■ **Task statement**
Pick up the article on digital twins after its last sentence and keep writing it.

■ **Selected excerpt**
#####
Digital Twins, or how to shape reality

It would be great to be able to anticipate or even avoid anything that was about to happen, right? This is what the digital twins promise (and, increasingly, deliver); A vibrant and innovative field of technological development - and seen as an exponent of current trends in hyper-automation of processes - whose global market, according to Gartner, is expected to generate $183 billion by 2031.

A predictable copy of reality

Digital twins are basically virtual ecosystems (or rather copies) that allow the behaviour of objects or processes in the physical or real world to be simulated. A digital twin is a system designed and programmed in such a way that, if it receives the same inputs and under theoretically similar conditions (we are talking about data with exactly known magnitudes) as the physical object or process of which it is twin, it would produce the same outputs as that object or process, so that we could predict with reasonable accuracy what its behaviour would be in a real world.

Thus, we could anticipate the behaviour of a gas turbine if temperature or pressure changes, of an aircraft if the pilots' behaviour patterns change, of a weapon system in the face of climatic changes... or of human hearts or lungs; even of entire patients when attacked by a scalpel or a micro-organism.

Digital twins are created by algorithms fed with sensor data connected - unsurprisingly - to the original model, and are thus able to predict its state and performance in the face of any real-life changes it might undergo. Thus, a digital twin could face all sorts of situations - copying the behaviour of the physical world for us - hundreds or thousands of times - before having to land on it, so that we never have a loose end (or a risk to take) when it comes to putting a chemical process into production, getting an aircraft into the air, or even testing a new medical treatment.

Saving money and risks in a thousand usage scenarios

Clearly, when it comes to testing the (often dangerous) physical limits of a new energy production system, finding out what the efficiency of an expensive machine would be before starting to build and market it, or trying to get early answers to how a particular type of patient would respond to an experimental treatment before clinical trials, digital twins can save time and resources, support the making of, or discarding, costly choices, and of course mitigate risks before moving to the real world (be it the factory, the energy grid or the patient).

But such systems cannot only be conceived as a tool necessarily linked to the introduction of new products, machinery or processes. The maintenance of today's industrial systems is sufficiently complex and costly that many industrial operations managers are beginning to look to them to reduce costs and friction.
#####
■ **Material supplied**
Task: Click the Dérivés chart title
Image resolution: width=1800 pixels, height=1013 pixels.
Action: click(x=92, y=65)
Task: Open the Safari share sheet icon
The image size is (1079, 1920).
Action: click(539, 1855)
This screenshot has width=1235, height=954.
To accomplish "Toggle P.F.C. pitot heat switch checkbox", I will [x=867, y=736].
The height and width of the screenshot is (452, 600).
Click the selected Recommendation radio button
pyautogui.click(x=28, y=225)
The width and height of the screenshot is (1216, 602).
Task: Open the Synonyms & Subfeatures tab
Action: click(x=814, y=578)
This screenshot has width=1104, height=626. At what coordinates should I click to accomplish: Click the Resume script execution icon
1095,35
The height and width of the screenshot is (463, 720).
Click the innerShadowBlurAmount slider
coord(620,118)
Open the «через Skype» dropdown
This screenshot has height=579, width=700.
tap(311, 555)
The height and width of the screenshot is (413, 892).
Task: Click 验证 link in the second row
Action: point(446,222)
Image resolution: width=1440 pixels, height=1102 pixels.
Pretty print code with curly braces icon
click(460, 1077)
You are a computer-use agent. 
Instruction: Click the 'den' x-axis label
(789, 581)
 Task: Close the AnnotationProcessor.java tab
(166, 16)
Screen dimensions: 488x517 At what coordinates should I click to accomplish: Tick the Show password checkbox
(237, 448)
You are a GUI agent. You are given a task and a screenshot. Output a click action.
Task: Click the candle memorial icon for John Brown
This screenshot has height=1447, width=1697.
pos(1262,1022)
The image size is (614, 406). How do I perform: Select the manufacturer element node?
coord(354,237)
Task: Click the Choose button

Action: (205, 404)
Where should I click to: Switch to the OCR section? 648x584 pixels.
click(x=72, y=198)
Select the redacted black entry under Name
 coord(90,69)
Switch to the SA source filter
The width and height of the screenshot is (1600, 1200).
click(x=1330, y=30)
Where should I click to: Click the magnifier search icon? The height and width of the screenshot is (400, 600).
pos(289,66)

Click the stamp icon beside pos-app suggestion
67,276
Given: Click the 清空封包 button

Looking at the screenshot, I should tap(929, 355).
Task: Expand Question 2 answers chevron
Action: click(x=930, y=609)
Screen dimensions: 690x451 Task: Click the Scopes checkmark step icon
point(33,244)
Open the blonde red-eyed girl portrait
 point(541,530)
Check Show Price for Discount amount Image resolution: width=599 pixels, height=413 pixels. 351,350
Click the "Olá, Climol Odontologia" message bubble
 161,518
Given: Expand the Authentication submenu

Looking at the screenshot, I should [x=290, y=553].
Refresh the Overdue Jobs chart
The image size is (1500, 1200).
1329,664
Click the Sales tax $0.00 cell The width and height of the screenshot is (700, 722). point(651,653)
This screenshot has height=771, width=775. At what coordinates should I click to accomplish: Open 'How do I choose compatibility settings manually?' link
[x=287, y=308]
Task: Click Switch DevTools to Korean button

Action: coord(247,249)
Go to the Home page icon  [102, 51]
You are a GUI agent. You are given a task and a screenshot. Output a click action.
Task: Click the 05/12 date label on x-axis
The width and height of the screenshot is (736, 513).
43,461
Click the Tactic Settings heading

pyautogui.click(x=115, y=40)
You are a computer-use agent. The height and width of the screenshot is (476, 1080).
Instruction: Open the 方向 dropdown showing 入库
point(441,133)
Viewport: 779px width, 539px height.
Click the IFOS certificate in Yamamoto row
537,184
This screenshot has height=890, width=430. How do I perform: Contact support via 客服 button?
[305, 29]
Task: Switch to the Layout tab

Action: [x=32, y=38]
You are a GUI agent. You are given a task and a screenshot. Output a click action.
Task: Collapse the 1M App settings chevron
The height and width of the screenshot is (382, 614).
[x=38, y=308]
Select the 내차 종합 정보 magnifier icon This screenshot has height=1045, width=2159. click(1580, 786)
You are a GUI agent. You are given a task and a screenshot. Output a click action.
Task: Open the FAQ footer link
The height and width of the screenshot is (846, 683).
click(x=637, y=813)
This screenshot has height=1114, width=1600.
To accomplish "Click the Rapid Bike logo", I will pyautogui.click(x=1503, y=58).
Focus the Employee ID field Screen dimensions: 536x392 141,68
#####
■ **Reply**
Digital twins can thus be a hugely effective way to monitor machinery and make predictive maintenance more efficient, as we can subject the twin in question to all sorts of mistreatment until we can identify its failure point and anticipate costly - or, as we said earlier, dangerous - breakdowns.

Imagine, for example, the case of a nuclear reactor subject to strict safety limits when planning shutdowns or modifying parameters of fuel management, cooling, fission control material layout or the configuration of safety features, to give just a few examples.

But, more than that, the digital twin can be a platform for collaboration and interconnection between teams working together to develop complex systems, providing a framework in which input data and information about their behaviour is shared before it becomes a reality, shortening times and eliminating errors. Or it can serve as a means of defining industrial plant layouts, allowing us to study the movements of people and assets and predict how a change in the layout of a facility might change the efficiency, comfort or safety of operators, for example.

Data, data and more data

It is clear that technologies around digital twins will increasingly become an unquestionable driver of innovation, because they will allow organisations to develop - at increasingly lower costs and in ever shorter timescales - innovative processes or solutions that would probably be expensive and risky to test in situ.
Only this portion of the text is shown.